Launching with seven women and eight men on board, the program aims to connect women from all over the world, including those who are based in regional and remote communities, to one another with an aim of spreading the Rare Birds message of diversity and inclusivity further.
“This is a particularly proud moment for us, diversity is alive and embraced by our entire community. The support of so many male ambassadors, even at this early stage, is testament to that,” said Jo Burston, founder of Rare Birds.
With today being International Women’s Day, it’s great to see a level of diversity that encompasses women in not only city regions but also rural communities throughout Australia and the world.
“We know that grassroots community management and growth from an entrepreneur’s perspective is really important. There are lots of places for startups and entrepreneurs to flourish in big cities, particularly in Sydney and Melbourne, but what about the women in regional and rural Australia, what about connecting women all over the world so they can help each other and share experiences?” asked Burston.
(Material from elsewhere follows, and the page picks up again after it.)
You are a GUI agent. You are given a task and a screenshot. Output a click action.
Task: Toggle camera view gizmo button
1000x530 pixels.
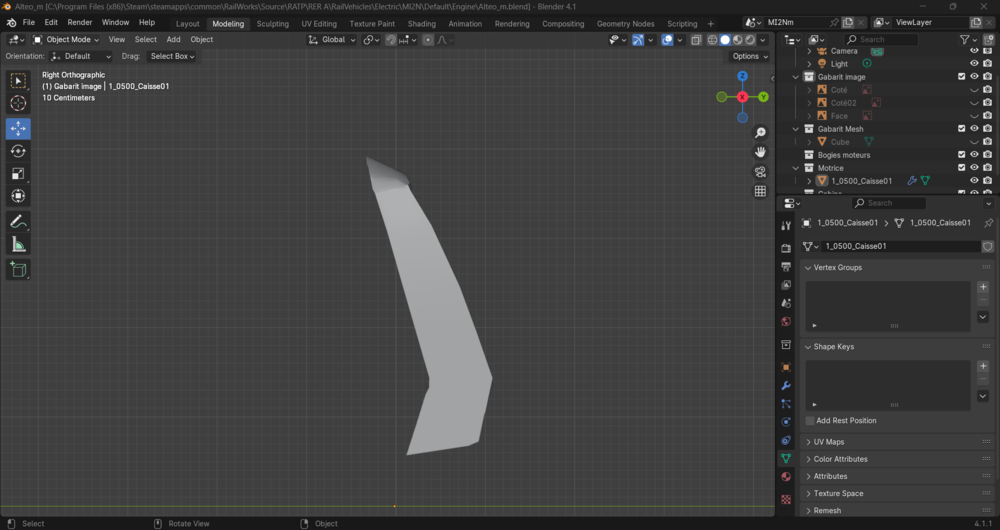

Rare Birds hopes to appoint 100 international ambassadors by June 2017, reaching 81 regions globally to become the world’s leading destination for women entrepreneurs.
Burston began working on the concept of having global ambassadors working with Rare Birds to deliver a more inclusive and global community of entrepreneurs last year. She said that today the vision has come to fruition and she believes Rare Bird ambassadors will play a pivotal role in supporting entrepreneurs, particularly those who come from remote, regional or local communities.
In each of the global regions Rare Birds aims to penetrate the community by co-hosting events, and providing mentoring and access to funding, emulating the same ideas of Rare Birds in Australia in overseas communities.
“Women who are looking to access capital will be encouraged to do that through the localised ambassador and the region that they’re in. If they’re looking for education we will be rolling out our global education program in a few months time,” said Burston.
People who wish to become ambassadors for the program must be entrepreneurs, thought leaders, play an active role in their community and have a passion for economic and social impact via entrepreneurship.
“From day one, I have said we are not a women’s organisation, we are a global movement which supports women entrepreneurs. That support comes from all genders, cultures, nationalities and politics. It’s wonderful to be able to announce the launch of the Ambassador Program today, International Women’s Day, particularly as this year’s theme is ‘parity’. Progress towards gender parity won’t just impact women, it will have significant impact on the global economy,” Burston said.
Jan Owen, CEO of the Foundation for Young Australians, is one of the first Rare Birds ambassadors. Owen acknowledged the impact the next generations of young Australians will have on innovation and said a genuine diversity of talent and ideas is needed to rethink and shape the future.
“The next significant wave of entrepreneurs globally will be women with the education, drive and passion to shape the innovation economy. Having watched the phenomenal rise and growth of Rare Birds in just over a year, it is clear this unstoppable movement is going to contribute to growing women entrepreneurs everywhere,” sayid Owen.
Burston added that there are enormous benefits that can be reaped by local economies when entrepreneurs start and continue their businesses from their home towns.
“Likewise, the decision to include global entrepreneurial identities arose from our commitment to always be thinking big and flying high. There’s no reason why someone starting a business in Uluru, Hawaii, or Vietnam shouldn’t have the same opportunity to access funding, mentoring and education. We believe passionately in making that happen,” she said.
“In our ambassadors we have migrants, men, women, people from the indigenous community and all backgrounds and all diversities around the world. We are definitely celebrating women but we are also celebrating the support that comes from diversity.”